## Exercise goal
Copy the lines below word for word, without changing anything.

++++ Dataset records

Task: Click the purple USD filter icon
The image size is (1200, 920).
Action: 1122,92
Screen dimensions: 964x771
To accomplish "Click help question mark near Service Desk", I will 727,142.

++++++++

## Exercise output
Task: Click the purple USD filter icon
The image size is (1200, 920).
Action: 1122,92
Screen dimensions: 964x771
To accomplish "Click help question mark near Service Desk", I will 727,142.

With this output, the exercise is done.